### EXERCISE INSTRUCTIONS
The data beneath this task is to be duplicated exactly, in its entirety.

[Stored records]
++++

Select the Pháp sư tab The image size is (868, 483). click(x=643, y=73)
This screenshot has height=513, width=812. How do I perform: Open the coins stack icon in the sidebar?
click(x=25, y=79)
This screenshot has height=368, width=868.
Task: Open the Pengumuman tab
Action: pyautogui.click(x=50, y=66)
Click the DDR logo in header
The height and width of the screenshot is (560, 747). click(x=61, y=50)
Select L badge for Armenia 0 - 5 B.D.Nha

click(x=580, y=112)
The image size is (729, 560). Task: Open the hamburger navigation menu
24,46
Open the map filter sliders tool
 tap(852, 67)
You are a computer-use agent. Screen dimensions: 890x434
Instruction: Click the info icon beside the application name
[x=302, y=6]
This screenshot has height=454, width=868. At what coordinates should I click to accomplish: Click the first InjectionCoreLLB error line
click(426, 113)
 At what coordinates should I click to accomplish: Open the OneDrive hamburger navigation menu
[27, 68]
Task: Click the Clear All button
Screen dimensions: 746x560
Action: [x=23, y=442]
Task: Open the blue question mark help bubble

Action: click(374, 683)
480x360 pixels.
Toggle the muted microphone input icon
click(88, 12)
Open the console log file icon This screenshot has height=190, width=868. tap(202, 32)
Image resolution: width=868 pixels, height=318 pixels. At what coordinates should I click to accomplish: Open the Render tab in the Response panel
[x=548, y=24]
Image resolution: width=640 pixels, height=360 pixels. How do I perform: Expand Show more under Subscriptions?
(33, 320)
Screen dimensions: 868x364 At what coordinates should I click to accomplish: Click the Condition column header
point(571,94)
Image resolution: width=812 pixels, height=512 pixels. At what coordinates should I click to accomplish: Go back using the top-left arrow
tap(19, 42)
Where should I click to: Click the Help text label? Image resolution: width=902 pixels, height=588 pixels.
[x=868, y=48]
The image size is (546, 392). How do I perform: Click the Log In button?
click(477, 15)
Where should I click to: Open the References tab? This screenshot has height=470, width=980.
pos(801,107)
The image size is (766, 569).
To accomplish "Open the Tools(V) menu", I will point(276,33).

++++

### EXERCISE RESPONSE
Select the Pháp sư tab The image size is (868, 483). click(x=643, y=73)
This screenshot has height=513, width=812. How do I perform: Open the coins stack icon in the sidebar?
click(x=25, y=79)
This screenshot has height=368, width=868.
Task: Open the Pengumuman tab
Action: pyautogui.click(x=50, y=66)
Click the DDR logo in header
The height and width of the screenshot is (560, 747). click(x=61, y=50)
Select L badge for Armenia 0 - 5 B.D.Nha

click(x=580, y=112)
The image size is (729, 560). Task: Open the hamburger navigation menu
24,46
Open the map filter sliders tool
 tap(852, 67)
You are a computer-use agent. Screen dimensions: 890x434
Instruction: Click the info icon beside the application name
[x=302, y=6]
This screenshot has height=454, width=868. At what coordinates should I click to accomplish: Click the first InjectionCoreLLB error line
click(426, 113)
 At what coordinates should I click to accomplish: Open the OneDrive hamburger navigation menu
[27, 68]
Task: Click the Clear All button
Screen dimensions: 746x560
Action: [x=23, y=442]
Task: Open the blue question mark help bubble

Action: click(374, 683)
480x360 pixels.
Toggle the muted microphone input icon
click(88, 12)
Open the console log file icon This screenshot has height=190, width=868. tap(202, 32)
Image resolution: width=868 pixels, height=318 pixels. At what coordinates should I click to accomplish: Open the Render tab in the Response panel
[x=548, y=24]
Image resolution: width=640 pixels, height=360 pixels. How do I perform: Expand Show more under Subscriptions?
(33, 320)
Screen dimensions: 868x364 At what coordinates should I click to accomplish: Click the Condition column header
point(571,94)
Image resolution: width=812 pixels, height=512 pixels. At what coordinates should I click to accomplish: Go back using the top-left arrow
tap(19, 42)
Where should I click to: Click the Help text label? Image resolution: width=902 pixels, height=588 pixels.
[x=868, y=48]
The image size is (546, 392). How do I perform: Click the Log In button?
click(477, 15)
Where should I click to: Open the References tab? This screenshot has height=470, width=980.
pos(801,107)
The image size is (766, 569).
To accomplish "Open the Tools(V) menu", I will point(276,33).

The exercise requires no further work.